Circuit Court for Baltimore City Case No. 118232001

Arthur, Tang, Moylan, Charles E., Jr. (Senior Judge Specially Assigned), JJ.

OPINION [*]

Moylan, J.

"The man who wins the lottery once is envied; the one who wins it twice is investigated."[1]

That simple but profound truism epitomizes what both in the law of logic and in the law of criminal evidence is the principle of inherent improbability. It is now more frequently referred to as the Doctrine of Chances. That principle is not an "exception" to the presumptive exclusion of evidence of "other crimes." It is, rather, an instance of the "other crimes" rule's threshold inapplicability. That distinction lies at the very heart of this appeal.

Questions Simple And Abstract

What is this case all about? Such a question would seem to be simple enough. The actual question before us, however, is infinitely more complex.

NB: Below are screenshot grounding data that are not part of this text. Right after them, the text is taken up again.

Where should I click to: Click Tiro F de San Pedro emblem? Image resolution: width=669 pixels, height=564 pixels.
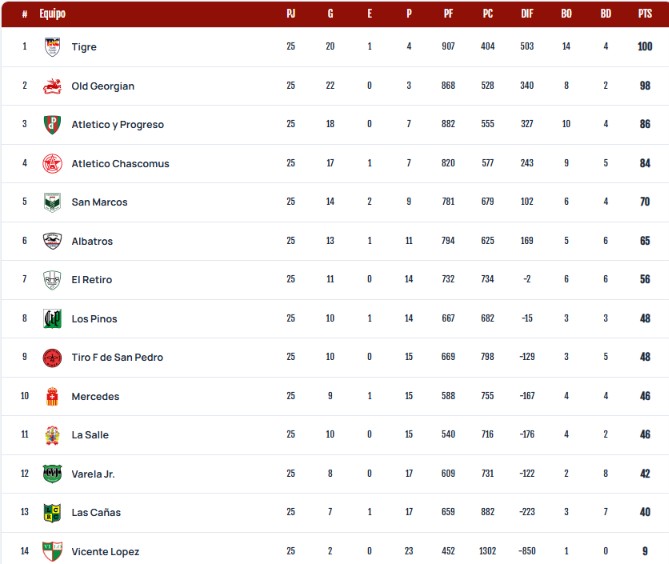52,358
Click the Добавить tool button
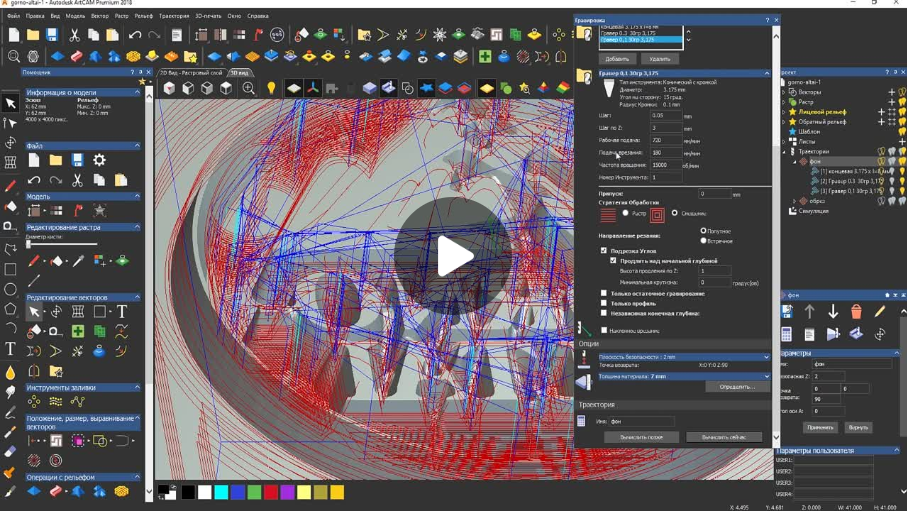The image size is (907, 511). [x=617, y=59]
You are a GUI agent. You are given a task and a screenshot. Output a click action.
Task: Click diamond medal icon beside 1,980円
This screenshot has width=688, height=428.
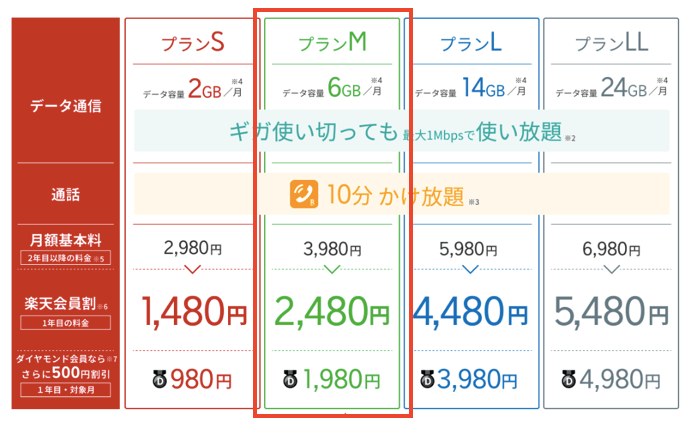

Searching for the first-level answer serves only to implicate other questions of vastly more far-reaching significance. First and foremost, of course, the case is about whether this appellant's criminal convictions will be affirmed or reversed. That is important, as it should be. What is before us, however, is obviously much more than a question of the continued incarceration of Francois Browne.

The problem solving process for that question necessarily implicates the larger and more abstract question of Maryland's fundamental perception of its "other crimes" rule -the rule's basic configuration - the rule's conceptualization. The improbable fact pattern in the case now before us brings to the front of the mind, yet again, that Maryland has tended to ignore the fact that the vitally important component of our criminal and evidentiary common law known as the "other crimes" rule has undergone a relatively recent period of significant doctrinal flux but is now enjoying the benefit of a fresh perspective. Over the last forty to fifty years, the intellectual understanding of this venerable rule has benefited from, both in introspective caselaw and in academic commentary, a significant revision.

That more abstract problem, in turn, generates the even more abstract question of how does Maryland arrive at its perception of the rule. Does it operate in a judicial vacuum? Or will it be influenced by the changing perception taking place in sister jurisdictions? The "other crimes" rule in Maryland is but a single strand in a much older and much larger cable of no less than sixty strands. Throughout that cable, generally, a widespread change in perception is now afoot. The question is whether our strand is alert to the general trend. It is imperative to remember, moreover, that we are dealing not with a common law principle that traces back to Ross v. State, 276 Md. 664, in 1976, but with one that traces back, at the least, to Rex v. Cole in the Michaelmas Term of 1810. The fresh perspective being enjoyed throughout the common law world is both worthy of and in need of fresh examination locally. But first:

The First-Level Question Before Us

The appellant, Francois Browne, was found guilty in the Circuit Court for Baltimore City by a jury, presided over by Judge Charles J. Peters, of second-degree murder and first-degree child abuse resulting in death. On November 7, 2019, Judge Peters sentenced the appellant to life imprisonment for the first-degree child abuse and to a consecutive term of forty-five years for the second-degree murder. The appellant noted an appeal, which was docketed as Case No. 1892 of the Term of September 2019. Before briefing, however, that appeal was stayed.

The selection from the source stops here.